# Work to complete
From the data below, copy each line that includes the word "Given".

··· The data

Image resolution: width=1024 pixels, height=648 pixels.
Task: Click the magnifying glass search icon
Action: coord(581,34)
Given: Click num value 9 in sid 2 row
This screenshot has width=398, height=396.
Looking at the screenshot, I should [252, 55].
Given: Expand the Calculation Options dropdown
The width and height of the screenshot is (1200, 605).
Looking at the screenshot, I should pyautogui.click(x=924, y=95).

······
··· The data

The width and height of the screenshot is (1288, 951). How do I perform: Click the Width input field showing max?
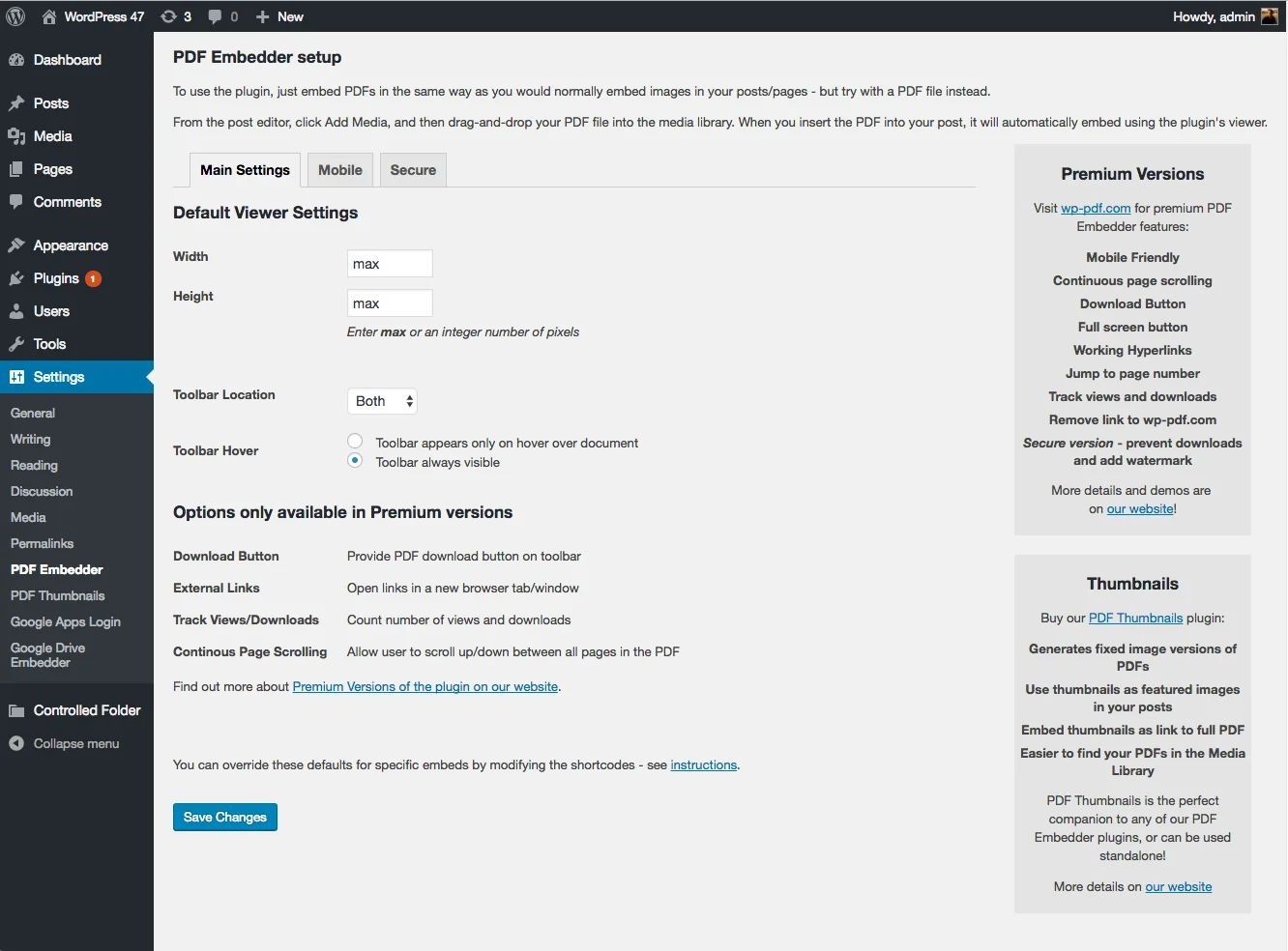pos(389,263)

······

# Your solution
Given: Click num value 9 in sid 2 row
Given: Expand the Calculation Options dropdown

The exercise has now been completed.